## Requirement 1
In the guide on evaluating RAG quality, what are the two dimensions of RAG evaluation?
## Requirement 2
Carry on the guide on evaluating RAG quality, picking up right after its precision formula.

Books/RAG Essentials/Evaluating RAG Quality

Evaluating RAG Quality

You have a working RAG pipeline, but how do you know if it is actually good? Bad RAG can be worse than no RAG — it gives users confident-sounding answers that are wrong. Let's learn how to measure quality and catch problems.

Why Evaluation Matters

Without evaluation, you are flying blind. Your RAG system might:

Retrieve irrelevant documents but generate plausible-sounding answers
Retrieve the right documents but ignore them in the answer
Work great for some topics and fail completely for others
Degrade silently as you add new documents

RAG evaluation has two dimensions: retrieval quality (did we find the right documents?) and generation quality (did we produce a good answer from those documents?).

Retrieval Quality Metrics

Precision: Are Retrieved Docs Relevant?

Of the K documents retrieved, how many are actually relevant to the question?

Precision = (Number of relevant docs retrieved) / (Total docs retrieved)

## Dataset extract
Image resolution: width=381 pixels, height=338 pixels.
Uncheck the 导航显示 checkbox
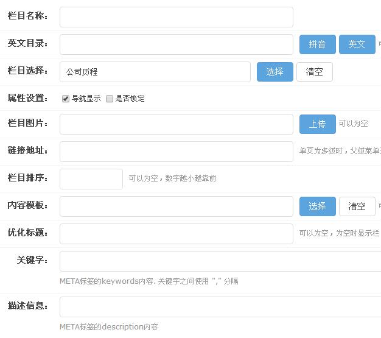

## Your response 1
Retrieval quality and generation quality.

## Your response 2
Example: Retrieved 5 docs, 3 are relevant
Precision = 3/5 = 0.60 (60%)

High precision means you are not flooding the LLM with irrelevant context.

Recall: Did We Find All Relevant Docs?

Of all the relevant documents in your database, how many did you retrieve?

Recall = (Number of relevant docs retrieved) / (Total relevant docs in DB)

Example: 4 relevant docs exist in DB, retrieved 3 of them
Recall = 3/4 = 0.75 (75%)

High recall means you are not missing important information.

Mean Reciprocal Rank (MRR)

How high does the first relevant document rank in your results?

MRR = 1 / (rank of first relevant document)

If the first relevant doc is rank 1: MRR = 1.0
If the first relevant doc is rank 3: MRR = 0.33

Evaluating Retrieval in Practice

def evaluate_retrieval(
    question: str,
    retrieved_docs: list[str],
    relevant_docs: list[str]
) -> dict:
    """Calculate retrieval metrics."""
    retrieved_set = set(retrieved_docs)
    relevant_set = set(relevant_docs)

    relevant_retrieved = retrieved_set & relevant_set

    precision = len(relevant_retrieved) / len(retrieved_set) if retrieved_set else 0
    recall = len(relevant_retrieved) / len(relevant_set) if relevant_set else 0
    f1 = (2 * precision * recall / (precision + recall)) if (precision + recall) > 0 else 0

    # MRR
    mrr = 0
    for i, doc in enumerate(retrieved_docs):
        if doc in relevant_set:
            mrr = 1 / (i + 1)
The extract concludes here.